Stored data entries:
================

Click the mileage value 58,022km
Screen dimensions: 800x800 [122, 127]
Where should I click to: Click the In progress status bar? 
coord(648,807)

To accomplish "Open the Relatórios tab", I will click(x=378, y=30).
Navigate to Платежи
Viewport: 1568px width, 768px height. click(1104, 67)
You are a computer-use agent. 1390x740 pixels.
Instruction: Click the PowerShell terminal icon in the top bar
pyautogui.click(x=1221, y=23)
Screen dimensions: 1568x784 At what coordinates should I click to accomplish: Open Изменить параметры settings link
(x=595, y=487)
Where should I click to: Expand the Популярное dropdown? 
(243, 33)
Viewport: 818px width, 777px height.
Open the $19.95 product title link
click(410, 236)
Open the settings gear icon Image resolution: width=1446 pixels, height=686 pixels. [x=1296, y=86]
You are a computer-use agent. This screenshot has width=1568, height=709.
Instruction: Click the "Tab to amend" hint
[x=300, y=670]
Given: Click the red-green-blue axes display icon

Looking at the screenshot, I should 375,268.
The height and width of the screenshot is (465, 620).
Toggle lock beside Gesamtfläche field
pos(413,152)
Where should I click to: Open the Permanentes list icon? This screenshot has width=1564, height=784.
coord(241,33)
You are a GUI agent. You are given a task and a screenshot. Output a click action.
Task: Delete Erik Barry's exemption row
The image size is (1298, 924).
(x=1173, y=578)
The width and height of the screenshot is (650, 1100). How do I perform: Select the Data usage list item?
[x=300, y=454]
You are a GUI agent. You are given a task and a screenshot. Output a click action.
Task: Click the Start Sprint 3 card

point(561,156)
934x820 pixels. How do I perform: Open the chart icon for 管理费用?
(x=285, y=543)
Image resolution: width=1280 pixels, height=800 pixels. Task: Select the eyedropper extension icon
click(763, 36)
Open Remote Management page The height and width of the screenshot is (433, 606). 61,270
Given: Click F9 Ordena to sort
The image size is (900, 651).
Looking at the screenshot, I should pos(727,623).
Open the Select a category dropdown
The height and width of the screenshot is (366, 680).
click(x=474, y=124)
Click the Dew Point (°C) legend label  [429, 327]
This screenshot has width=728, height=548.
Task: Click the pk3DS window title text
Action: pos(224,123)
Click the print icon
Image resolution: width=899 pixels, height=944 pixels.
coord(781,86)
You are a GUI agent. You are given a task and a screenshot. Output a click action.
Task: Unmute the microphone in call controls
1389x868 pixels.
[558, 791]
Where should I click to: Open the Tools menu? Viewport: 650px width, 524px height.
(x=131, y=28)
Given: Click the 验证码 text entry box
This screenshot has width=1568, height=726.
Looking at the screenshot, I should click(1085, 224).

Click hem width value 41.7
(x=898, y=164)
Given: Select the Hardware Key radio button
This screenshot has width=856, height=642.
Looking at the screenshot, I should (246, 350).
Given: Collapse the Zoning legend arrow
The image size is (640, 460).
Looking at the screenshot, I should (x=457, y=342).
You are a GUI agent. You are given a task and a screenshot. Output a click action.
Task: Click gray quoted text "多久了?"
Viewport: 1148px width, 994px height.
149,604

================

● DIRECTIONS FOR THIS TASK
Your task is to restate every record exactly.

● YOUR RESPONSE
Click the mileage value 58,022km
Screen dimensions: 800x800 [122, 127]
Where should I click to: Click the In progress status bar? 
coord(648,807)

To accomplish "Open the Relatórios tab", I will click(x=378, y=30).
Navigate to Платежи
Viewport: 1568px width, 768px height. click(1104, 67)
You are a computer-use agent. 1390x740 pixels.
Instruction: Click the PowerShell terminal icon in the top bar
pyautogui.click(x=1221, y=23)
Screen dimensions: 1568x784 At what coordinates should I click to accomplish: Open Изменить параметры settings link
(x=595, y=487)
Where should I click to: Expand the Популярное dropdown? 
(243, 33)
Viewport: 818px width, 777px height.
Open the $19.95 product title link
click(410, 236)
Open the settings gear icon Image resolution: width=1446 pixels, height=686 pixels. [x=1296, y=86]
You are a computer-use agent. This screenshot has width=1568, height=709.
Instruction: Click the "Tab to amend" hint
[x=300, y=670]
Given: Click the red-green-blue axes display icon

Looking at the screenshot, I should 375,268.
The height and width of the screenshot is (465, 620).
Toggle lock beside Gesamtfläche field
pos(413,152)
Where should I click to: Open the Permanentes list icon? This screenshot has width=1564, height=784.
coord(241,33)
You are a GUI agent. You are given a task and a screenshot. Output a click action.
Task: Delete Erik Barry's exemption row
The image size is (1298, 924).
(x=1173, y=578)
The width and height of the screenshot is (650, 1100). How do I perform: Select the Data usage list item?
[x=300, y=454]
You are a GUI agent. You are given a task and a screenshot. Output a click action.
Task: Click the Start Sprint 3 card

point(561,156)
934x820 pixels. How do I perform: Open the chart icon for 管理费用?
(x=285, y=543)
Image resolution: width=1280 pixels, height=800 pixels. Task: Select the eyedropper extension icon
click(763, 36)
Open Remote Management page The height and width of the screenshot is (433, 606). 61,270
Given: Click F9 Ordena to sort
The image size is (900, 651).
Looking at the screenshot, I should pos(727,623).
Open the Select a category dropdown
The height and width of the screenshot is (366, 680).
click(x=474, y=124)
Click the Dew Point (°C) legend label  [429, 327]
This screenshot has width=728, height=548.
Task: Click the pk3DS window title text
Action: pos(224,123)
Click the print icon
Image resolution: width=899 pixels, height=944 pixels.
coord(781,86)
You are a GUI agent. You are given a task and a screenshot. Output a click action.
Task: Unmute the microphone in call controls
1389x868 pixels.
[558, 791]
Where should I click to: Open the Tools menu? Viewport: 650px width, 524px height.
(x=131, y=28)
Given: Click the 验证码 text entry box
This screenshot has width=1568, height=726.
Looking at the screenshot, I should click(1085, 224).

Click hem width value 41.7
(x=898, y=164)
Given: Select the Hardware Key radio button
This screenshot has width=856, height=642.
Looking at the screenshot, I should (246, 350).
Given: Collapse the Zoning legend arrow
The image size is (640, 460).
Looking at the screenshot, I should (x=457, y=342).
You are a GUI agent. You are given a task and a screenshot. Output a click action.
Task: Click gray quoted text "多久了?"
Viewport: 1148px width, 994px height.
149,604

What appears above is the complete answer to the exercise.